(Target position listing)
** begin **

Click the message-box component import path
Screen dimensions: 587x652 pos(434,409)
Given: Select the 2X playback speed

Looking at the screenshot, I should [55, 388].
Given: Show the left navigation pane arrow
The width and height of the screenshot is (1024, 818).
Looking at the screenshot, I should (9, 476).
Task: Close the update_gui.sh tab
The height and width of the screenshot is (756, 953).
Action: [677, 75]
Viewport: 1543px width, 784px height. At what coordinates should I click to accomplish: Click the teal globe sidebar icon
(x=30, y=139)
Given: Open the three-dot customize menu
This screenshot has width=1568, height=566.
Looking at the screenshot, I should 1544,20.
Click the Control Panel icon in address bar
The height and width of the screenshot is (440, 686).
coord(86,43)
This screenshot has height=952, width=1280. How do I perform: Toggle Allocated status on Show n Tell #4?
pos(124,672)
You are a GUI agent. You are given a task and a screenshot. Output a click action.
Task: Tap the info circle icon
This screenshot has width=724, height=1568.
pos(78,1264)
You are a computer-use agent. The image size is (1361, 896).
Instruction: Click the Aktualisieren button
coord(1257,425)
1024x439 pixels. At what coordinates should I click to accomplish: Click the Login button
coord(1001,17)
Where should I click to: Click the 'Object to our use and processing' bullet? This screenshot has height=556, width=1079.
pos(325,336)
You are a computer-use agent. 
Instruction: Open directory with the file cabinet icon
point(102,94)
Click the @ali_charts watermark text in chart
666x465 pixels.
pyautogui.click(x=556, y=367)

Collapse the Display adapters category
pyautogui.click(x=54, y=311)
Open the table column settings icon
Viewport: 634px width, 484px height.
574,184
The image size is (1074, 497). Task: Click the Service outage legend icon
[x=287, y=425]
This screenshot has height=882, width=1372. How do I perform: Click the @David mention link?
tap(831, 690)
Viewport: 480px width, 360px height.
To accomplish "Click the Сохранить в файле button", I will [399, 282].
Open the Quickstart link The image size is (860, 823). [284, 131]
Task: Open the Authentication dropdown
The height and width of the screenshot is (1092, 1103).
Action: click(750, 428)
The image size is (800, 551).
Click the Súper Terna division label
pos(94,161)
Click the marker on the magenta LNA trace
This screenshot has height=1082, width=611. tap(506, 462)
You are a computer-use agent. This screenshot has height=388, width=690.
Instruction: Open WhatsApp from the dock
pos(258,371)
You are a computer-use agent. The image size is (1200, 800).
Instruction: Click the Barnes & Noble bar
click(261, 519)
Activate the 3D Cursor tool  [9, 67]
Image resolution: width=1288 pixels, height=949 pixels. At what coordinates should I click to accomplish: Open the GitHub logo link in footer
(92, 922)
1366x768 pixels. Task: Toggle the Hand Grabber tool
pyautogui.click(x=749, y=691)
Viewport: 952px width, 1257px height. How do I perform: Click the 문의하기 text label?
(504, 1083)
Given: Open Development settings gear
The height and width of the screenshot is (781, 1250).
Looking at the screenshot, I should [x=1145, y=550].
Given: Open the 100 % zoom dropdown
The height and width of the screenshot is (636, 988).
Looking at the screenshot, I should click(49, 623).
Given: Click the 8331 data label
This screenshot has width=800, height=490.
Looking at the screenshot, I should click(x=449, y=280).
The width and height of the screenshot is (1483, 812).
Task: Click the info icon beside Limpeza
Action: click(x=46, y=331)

** end **

(Required task): Reproduce the stretch of the listing from the line containing "Given: Open the 100 % zoom dropdown" through the line containing "Looking at the screenshot, I should click(49, 623).", substituting "menu" for "dropdown" and leaving everything else unchanged.

(Final result):
Given: Open the 100 % zoom menu
The height and width of the screenshot is (636, 988).
Looking at the screenshot, I should click(49, 623).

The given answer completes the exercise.